Kids with parents who have achieved in some way in the world are likely
to overcome this by the example and exhortations of their parents.  But
what happens to kids without this example?  Or kids (lacking voucher
programs) who can't afford to escape the public school system cult of
mediocrity for high-achievement private schools or home schooling?

Ironically, the very people who bemoan income inequality and lack of
mobility are the very same people who have gutted the public education
system.  These are the people who deal with inequality by flattening
down the peaks, which is exactly what they have done in schools,
eliminating valedictorians and substituting social promotions.

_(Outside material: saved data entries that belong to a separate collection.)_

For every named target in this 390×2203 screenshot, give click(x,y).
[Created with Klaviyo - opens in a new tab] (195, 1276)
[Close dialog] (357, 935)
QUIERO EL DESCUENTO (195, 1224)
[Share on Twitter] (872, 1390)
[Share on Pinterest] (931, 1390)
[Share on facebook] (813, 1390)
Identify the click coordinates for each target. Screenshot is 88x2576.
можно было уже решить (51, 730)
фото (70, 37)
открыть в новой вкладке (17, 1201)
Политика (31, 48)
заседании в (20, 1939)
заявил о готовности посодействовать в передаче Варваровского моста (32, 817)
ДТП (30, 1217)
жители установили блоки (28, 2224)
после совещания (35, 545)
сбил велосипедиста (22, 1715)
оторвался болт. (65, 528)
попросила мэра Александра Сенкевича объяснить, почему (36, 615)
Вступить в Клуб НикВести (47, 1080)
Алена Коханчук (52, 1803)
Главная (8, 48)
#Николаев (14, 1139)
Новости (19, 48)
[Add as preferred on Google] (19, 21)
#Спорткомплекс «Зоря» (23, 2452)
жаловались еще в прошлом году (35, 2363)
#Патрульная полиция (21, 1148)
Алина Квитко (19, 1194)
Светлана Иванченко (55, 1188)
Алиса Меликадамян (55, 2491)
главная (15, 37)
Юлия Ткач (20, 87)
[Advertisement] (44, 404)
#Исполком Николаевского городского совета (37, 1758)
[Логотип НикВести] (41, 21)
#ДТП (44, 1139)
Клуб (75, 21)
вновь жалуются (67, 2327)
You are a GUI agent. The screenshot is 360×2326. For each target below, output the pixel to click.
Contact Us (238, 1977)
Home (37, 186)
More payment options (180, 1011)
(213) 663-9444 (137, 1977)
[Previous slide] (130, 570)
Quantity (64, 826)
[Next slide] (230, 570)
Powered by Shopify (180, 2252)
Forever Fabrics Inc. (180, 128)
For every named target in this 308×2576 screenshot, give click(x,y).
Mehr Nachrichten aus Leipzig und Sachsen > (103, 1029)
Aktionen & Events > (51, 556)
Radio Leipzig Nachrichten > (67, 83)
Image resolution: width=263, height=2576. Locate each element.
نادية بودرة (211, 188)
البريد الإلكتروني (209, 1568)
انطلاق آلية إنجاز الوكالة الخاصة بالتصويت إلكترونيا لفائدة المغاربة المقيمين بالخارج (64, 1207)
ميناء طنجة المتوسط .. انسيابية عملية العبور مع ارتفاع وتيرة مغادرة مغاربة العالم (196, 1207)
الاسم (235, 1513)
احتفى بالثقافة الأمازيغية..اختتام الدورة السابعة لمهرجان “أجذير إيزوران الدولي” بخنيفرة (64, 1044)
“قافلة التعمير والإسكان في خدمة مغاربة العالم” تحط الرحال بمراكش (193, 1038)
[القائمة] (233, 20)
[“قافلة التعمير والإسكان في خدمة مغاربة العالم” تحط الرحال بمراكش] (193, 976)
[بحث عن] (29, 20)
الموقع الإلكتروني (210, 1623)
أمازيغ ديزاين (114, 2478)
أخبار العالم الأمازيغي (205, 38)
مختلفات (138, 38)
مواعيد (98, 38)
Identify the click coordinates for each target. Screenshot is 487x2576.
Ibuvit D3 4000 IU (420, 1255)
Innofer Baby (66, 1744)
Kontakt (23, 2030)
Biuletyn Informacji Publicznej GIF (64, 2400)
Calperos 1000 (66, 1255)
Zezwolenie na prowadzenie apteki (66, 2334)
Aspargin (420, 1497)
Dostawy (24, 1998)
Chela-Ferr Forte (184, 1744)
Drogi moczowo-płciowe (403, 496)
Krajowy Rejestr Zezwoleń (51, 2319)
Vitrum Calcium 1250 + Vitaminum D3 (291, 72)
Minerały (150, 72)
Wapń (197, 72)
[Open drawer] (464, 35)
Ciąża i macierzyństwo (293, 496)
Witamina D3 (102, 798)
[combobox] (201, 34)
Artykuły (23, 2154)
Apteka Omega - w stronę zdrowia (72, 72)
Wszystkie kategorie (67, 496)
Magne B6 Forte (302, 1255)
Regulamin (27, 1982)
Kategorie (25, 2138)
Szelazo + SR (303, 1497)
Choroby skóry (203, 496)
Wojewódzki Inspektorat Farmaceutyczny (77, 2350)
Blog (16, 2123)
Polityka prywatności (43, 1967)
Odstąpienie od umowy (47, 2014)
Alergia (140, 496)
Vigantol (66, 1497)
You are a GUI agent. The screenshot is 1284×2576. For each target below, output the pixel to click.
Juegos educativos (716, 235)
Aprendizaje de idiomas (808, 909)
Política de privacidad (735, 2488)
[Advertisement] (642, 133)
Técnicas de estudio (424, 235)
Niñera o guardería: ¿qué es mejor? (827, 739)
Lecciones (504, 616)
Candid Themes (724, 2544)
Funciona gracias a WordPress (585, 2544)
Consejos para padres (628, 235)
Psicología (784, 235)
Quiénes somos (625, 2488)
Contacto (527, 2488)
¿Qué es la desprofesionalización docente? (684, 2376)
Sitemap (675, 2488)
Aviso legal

More on Statism and the Housing Bubble

In a followup post to the impact of "smart growth" policies on housing prices and availability, Tim Cavanaugh has this in Reason:

What's weird is how rarely, in San Francisco media, you'll hear the above
argument made at all. The "crisis" in housing prices is almost invariably
described as an inexplicable force of nature (in the local TV news) or as a
conspiracy by developers (in the alt.weeklies). You'd think, in a city full of
progressives who can talk all day about how they wish they could afford a home,
somebody might have started to wonder whether there's a connection between
political decisions and the fact that the city is remarkably segregated and
prohibitively expensive.

He has more, as does Thomas Sowell:

That fact has much to do with skyrocketing home prices. The people who vote on
the laws that severely restrict building, create costly bureaucratic delays, and
impose arbitrary planning commission notions need not pay a dime toward the huge
costs imposed on anyone trying to build anything in the San Francisco Bay area.
Newcomers get stuck with those costs...

People who wring their hands about a need for "affordable housing" seldom
consider that the way to have affordable housing is to stop making it
unaffordable. Foster City housing was affordable before the restrictive land use
laws made all housing astronomically expensive. Contrary to the vision of the
left, the free market produced affordable housing -- before government
intervention made housing unaffordable.